Irán separa el fútbol del conflicto político
El presidente de la federación iraní, Mehdi Taj, fue claro al fijar la postura oficial: “Boicotearemos a Estados Unidos, pero no al Mundial”. Con esta definición, el dirigente dejó en evidencia que el país asiático intentará competir sin ceder en su posición política.
En ese marco, la federación abrió conversaciones con la FIFA para analizar un posible cambio de sede en sus partidos de fase de grupos.
México aparece como alternativa para los partidos
Actualmente, el calendario ubica a Irán jugando en ciudades de Estados Unidos. Sin embargo, la dirigencia busca trasladar esos encuentros a territorio mexicano, una opción que ya comenzó a evaluarse.
Desde México, la presidenta Claudia Sheinbaum expresó que existe disposición para recibir esos partidos si el organismo internacional lo autoriza. “Esperaremos lo que decida la FIFA”, sostuvo.
Un Mundial atravesado por la tensión internacional
El contexto geopolítico condiciona la organización del torneo. Los recientes ataques en Medio Oriente y la escalada de tensión con Estados Unidos elevan la preocupación por la seguridad, incluso con advertencias públicas sobre posibles riesgos para los jugadores iraníes.

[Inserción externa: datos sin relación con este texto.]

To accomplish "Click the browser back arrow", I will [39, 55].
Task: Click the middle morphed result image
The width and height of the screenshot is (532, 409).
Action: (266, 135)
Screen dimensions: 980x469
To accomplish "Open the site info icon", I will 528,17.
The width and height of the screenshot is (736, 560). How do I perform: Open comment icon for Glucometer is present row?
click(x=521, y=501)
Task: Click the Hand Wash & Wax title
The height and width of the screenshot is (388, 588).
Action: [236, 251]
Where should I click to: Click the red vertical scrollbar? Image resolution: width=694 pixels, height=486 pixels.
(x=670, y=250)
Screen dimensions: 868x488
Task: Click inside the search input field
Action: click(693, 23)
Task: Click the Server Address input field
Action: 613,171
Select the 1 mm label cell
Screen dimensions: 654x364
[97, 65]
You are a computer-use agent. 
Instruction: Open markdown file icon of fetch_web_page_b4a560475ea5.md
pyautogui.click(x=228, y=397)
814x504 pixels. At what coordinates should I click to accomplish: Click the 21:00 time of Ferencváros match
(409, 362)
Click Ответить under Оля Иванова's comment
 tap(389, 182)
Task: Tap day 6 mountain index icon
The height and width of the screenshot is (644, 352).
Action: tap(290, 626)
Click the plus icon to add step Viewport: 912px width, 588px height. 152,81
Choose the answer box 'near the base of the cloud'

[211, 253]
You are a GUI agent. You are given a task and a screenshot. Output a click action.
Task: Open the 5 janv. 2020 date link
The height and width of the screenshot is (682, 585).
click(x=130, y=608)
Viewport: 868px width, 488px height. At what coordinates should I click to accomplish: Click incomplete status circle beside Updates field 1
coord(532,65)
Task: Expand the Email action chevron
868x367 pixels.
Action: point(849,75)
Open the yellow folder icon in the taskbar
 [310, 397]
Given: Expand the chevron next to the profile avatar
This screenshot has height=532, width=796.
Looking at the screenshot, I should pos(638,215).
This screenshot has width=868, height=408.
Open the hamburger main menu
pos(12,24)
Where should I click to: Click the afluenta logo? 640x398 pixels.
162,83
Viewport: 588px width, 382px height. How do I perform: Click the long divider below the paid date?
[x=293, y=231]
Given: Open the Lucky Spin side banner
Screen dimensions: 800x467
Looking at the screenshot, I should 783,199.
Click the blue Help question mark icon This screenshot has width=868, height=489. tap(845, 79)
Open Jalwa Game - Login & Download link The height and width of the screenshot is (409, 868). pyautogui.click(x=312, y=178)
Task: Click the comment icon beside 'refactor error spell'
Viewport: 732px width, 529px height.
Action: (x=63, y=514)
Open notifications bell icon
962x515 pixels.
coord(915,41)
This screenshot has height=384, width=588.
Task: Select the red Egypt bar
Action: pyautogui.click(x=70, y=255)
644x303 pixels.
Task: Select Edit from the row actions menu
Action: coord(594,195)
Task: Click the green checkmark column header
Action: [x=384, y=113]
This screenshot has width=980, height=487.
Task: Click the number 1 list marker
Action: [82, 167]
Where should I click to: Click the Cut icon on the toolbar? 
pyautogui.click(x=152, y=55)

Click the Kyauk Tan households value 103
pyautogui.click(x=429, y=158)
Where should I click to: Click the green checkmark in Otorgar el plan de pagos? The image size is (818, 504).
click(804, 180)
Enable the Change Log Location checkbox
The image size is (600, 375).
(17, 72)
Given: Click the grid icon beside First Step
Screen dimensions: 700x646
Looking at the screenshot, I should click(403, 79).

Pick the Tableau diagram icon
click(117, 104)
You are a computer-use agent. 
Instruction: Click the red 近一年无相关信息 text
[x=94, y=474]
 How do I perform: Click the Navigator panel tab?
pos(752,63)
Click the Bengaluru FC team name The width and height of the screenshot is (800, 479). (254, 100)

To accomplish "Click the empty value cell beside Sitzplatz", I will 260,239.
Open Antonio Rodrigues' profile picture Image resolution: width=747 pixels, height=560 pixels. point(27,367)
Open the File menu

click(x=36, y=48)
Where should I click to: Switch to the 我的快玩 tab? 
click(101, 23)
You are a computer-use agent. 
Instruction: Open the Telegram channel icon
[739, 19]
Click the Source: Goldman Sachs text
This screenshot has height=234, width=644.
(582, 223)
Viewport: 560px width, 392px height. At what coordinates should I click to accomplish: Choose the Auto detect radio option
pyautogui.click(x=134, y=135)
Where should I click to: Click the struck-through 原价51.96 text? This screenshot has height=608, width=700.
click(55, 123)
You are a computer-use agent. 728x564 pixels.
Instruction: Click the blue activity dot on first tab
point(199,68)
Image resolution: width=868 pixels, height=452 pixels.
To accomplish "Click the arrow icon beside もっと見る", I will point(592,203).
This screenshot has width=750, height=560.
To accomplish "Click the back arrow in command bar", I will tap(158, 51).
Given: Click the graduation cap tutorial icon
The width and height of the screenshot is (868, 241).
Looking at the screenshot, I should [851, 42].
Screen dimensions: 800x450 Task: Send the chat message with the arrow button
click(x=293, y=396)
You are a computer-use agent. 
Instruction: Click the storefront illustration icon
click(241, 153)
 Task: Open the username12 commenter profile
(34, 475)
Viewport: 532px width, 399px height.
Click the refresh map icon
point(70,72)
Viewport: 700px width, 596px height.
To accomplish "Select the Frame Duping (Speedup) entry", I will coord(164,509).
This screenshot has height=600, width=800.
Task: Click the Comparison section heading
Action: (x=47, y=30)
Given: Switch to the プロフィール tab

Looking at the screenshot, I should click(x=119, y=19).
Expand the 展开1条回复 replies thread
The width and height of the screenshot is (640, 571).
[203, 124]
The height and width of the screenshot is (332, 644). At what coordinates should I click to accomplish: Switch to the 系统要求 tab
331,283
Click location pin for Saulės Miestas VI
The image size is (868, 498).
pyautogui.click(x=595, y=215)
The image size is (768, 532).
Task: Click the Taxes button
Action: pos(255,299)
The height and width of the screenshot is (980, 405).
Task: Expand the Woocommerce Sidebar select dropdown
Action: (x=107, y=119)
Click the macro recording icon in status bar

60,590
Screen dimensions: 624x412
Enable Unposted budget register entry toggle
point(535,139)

Pese a este escenario, la FIFA mantiene el cronograma oficial sin modificaciones, mientras analiza las alternativas planteadas.
Rivales confirmados y posibles cruces
En lo deportivo, Irán ya tiene definidos sus partidos de fase de grupos: enfrentará a Nueva Zelanda, Bélgica y Egipto.
Además, el cuadro proyecta un posible cruce de alto impacto en instancias decisivas, lo que suma expectativa a un torneo que ya se perfila como uno de los más tensionados de los últimos años.